We also addressed the metabolic-epigenetic basis underlying the Rspondin3-induced IM reprogramming. Endothelial Rspondin3 enhanced glutamine metabolism, resulting in the generation of α-ketoglutarate, an essential cofactor required for both DNA hydroxymethylation and histone demethylation8, 26. We observed that Rspondin3 induced α-ketoglutarate production in macrophages by augmenting glutamine metabolism, which enhanced TET2 activity to catalyze DNA hydroxymethylation, and thus activated the expression of anti-inflammatory genes. TET2 is an important DNA modifier and epigenetic regulator mediating macrophage functions such as inflammation resolution and pathogen-induced myelopoiesis41, 42. Rspondin3 stimulation also induced direct nuclear interaction of β-catenin with TET2, which thus may also contribute to epigenetic reprogramming through recruiting specific transcription factors to the open chromatin region.
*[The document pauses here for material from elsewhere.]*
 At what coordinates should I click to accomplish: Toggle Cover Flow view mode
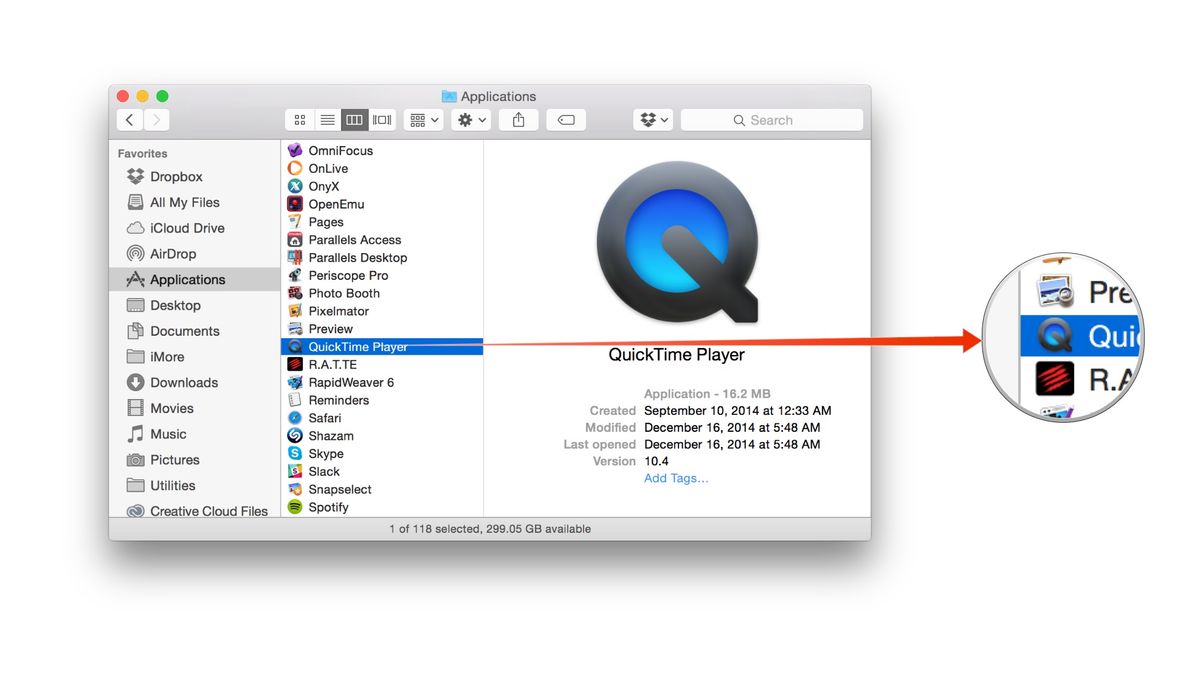(381, 119)
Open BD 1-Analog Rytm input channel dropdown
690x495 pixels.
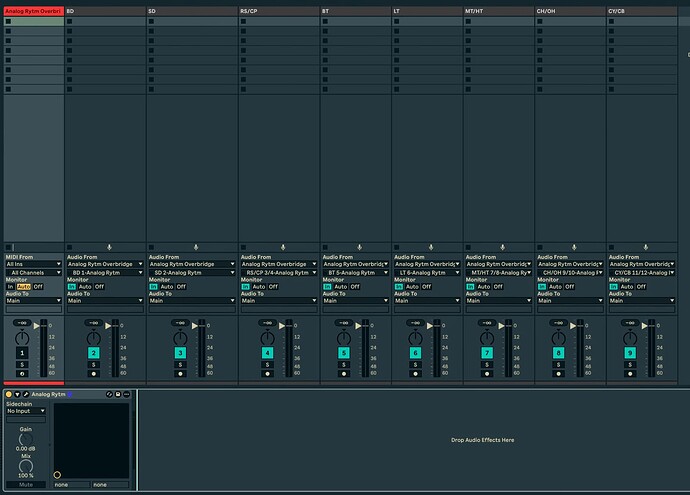coord(106,273)
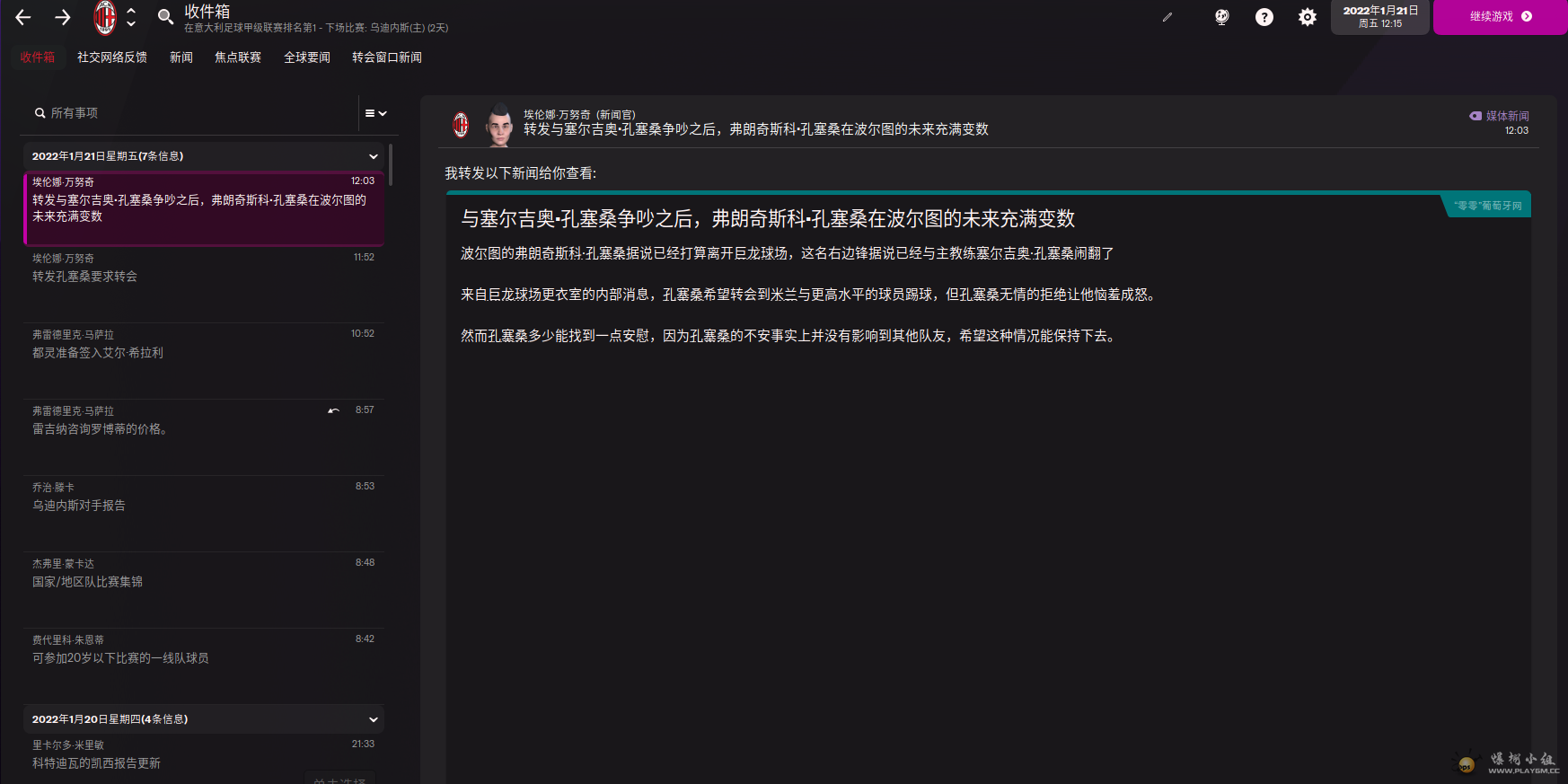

Together these findings help to explain the role of TET2-mediated DNA hydroxymethylation as an essential epigenetic program underlying Rspondin3-induced macrophage phenotype transition.
In summary, we demonstrated an orchestrated angiocrine-metabolic-epigenetic signaling axis mediating the maintenance and functional regulation of lung IMs. These studies provide fundamental insights into the endothelial niche in lungs activated by Rspondin3 that reprograms IMs to resolve inflammation and promote tissue repair following inflammatory injury. The role of Rspondin3-β-catenin induced metabolic and epigenetic reprogramming raises the possibility of harnessing angiocrine signaling pathway in macrophages to therapeutically target inflammatory tissue injury.
Methods
Mice
C57BL/6J, Lyz2-cre+ (Jax#019096), Rspo3fl/fl (Jax#027313), Ctnnb1fl/fl (022775), Tet2fl/fl (017573), TCF/Lef:H2B-GFP transgenic mice (Jax#013752), and Rosa26-floxed STOP-Cas9 mice (Jax#024857) were originally purchased from Jackson Laboratory. VE-cadherin-CreERT2 mice (MGI#3848982) were kindly provided by Dr. Ralf Adams. Rspo3fl/fl mice were crossed with VE-cadherin-CreERT2 mice to generate VE-cadherin-CreERT2+;Rspo3fl/fl mice (Rspo3EC−/−), Ctnnb1fl/fl and Tet2fl/fl mice were crossed with Lyz2-cre+ mice to generate Lyz2-cre+;Ctnnb1fl/fl mice (Ctnnb1M−/−) and Lyz2-cre+;Tet2fl/fl mice (Tet2M−/− ), respectively. Genotyping of these mice strains were either done by regular PCR using the recommended primers in Jackson Laboratory website (www.jax.org) followed by DNA gel imaging or by Transnetyx Inc (Cordova, TN, USA) using the TaqMan probe-based qPCR. All mice were housed in a temperature-controlled specific pathogen-free facility under 12-h light/dark cycles in the University of Illinois at Chicago Animal Care Facility. Veterinary care and animal experimental procedures were approved by the University of Illinois Animal Care & Use Committee in accordance with the guidelines of the National Institutes of Health.
Cells
Mouse bone marrow derived macrophages (BMDMs) were isolated and differentiated into mature macrophages as previously described43. Mouse lung microvascular endothelial cells (ECs) were isolated, purified and cultured as previously described44. Mouse lung IMs and AMs were isolated by Fluorescence-activated cell sorting (FACS) on the MoFlo Astrios cell sorter (Beckman Coulter) with the strategy described previously15.
siRNA transfection
Mouse Lgr4 siRNA with four different targeting sites as a pool (Dharmacon, Cat#E-047291–00-0005) and non-targeting pool siRNA (Dharmacon, Cat#D-001910–10) were transfected into BMDMs using the Lipofectamine 3000 reagents (Thermo Fisher Scientific, Cat# L3000015) as described45.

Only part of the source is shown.